Re: Writing and reading PyArrow objects with multiprocessing.shared_memory

Micah Kornfield Sun, 01 Oct 2023 12:14:06 -0700

Sorry for the delayed reply.  I've tried to answer to the best of my
ability.


Also, from the use-case it sounds like this is something Plasma (no longer
maintained in Arrow but is part of Ray) accomplishes through a separate
server IIRC.

1. Is there a way to avoid the temporary buffer? Like, could I allocate
> straight into a bigger slab of shared memory, or something?

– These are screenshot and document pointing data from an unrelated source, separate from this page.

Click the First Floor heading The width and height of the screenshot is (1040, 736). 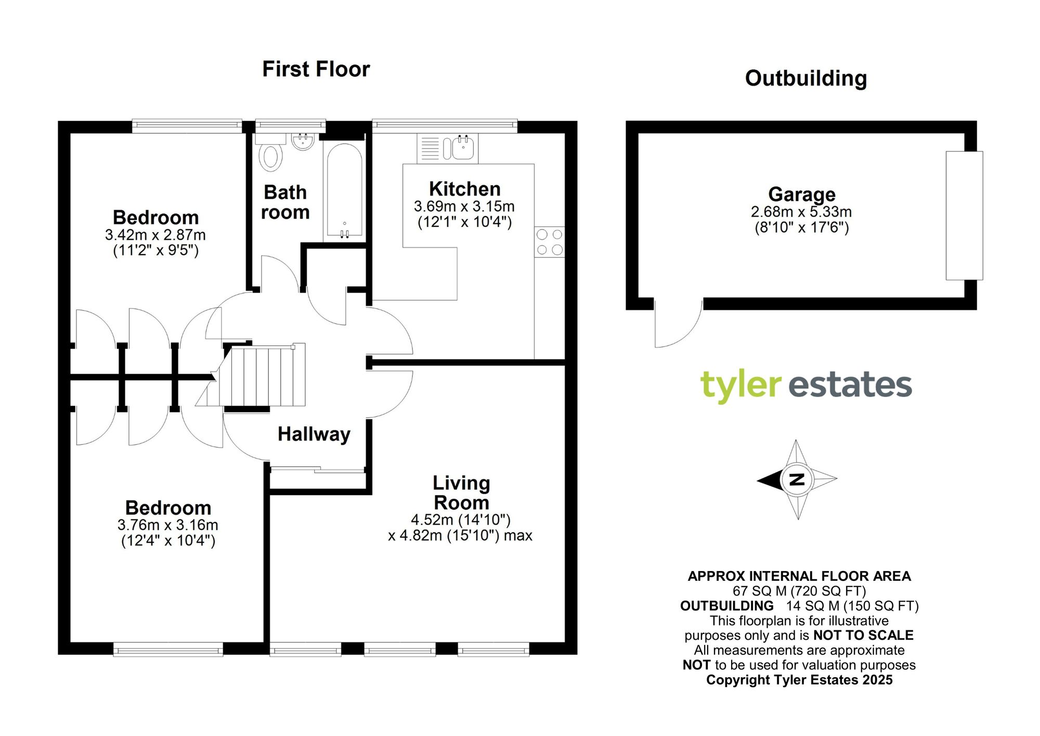tap(316, 69)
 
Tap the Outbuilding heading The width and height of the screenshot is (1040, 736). tap(805, 79)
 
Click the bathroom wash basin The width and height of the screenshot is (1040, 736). tap(303, 141)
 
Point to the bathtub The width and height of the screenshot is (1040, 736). tap(343, 190)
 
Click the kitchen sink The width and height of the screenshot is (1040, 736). tap(462, 148)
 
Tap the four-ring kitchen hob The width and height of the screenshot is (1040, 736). tap(550, 242)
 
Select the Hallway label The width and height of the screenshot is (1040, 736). tap(314, 434)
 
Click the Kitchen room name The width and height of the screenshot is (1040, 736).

I believe this should work and then you can write directly to buf through
arrow libraries.


> 2. Relatedly, is there a way to predict the IPC-serialized message size
> without actually serializing it? I'm thinking of something like
> `pa.ipc.get_record_batch_size(batch)`.


This functionality does exist in C++ [1][2] but i'm not sure if it is
surfaced through the python APIs I don't think there is a reason to not do
this.  IIRC the implementation here does some amount of the Flatbuffer
serialization to get accurate calculations but it is still cheaper then
copying all of the buffers.


3. Is it possible to write a pyarrow.MemoryAllocator in pure Python? I
> don't see obvious "allocate" and "deallocate" methods to hook into.


I'm not sure about this.

4. Are there other reasons this might be unsafe?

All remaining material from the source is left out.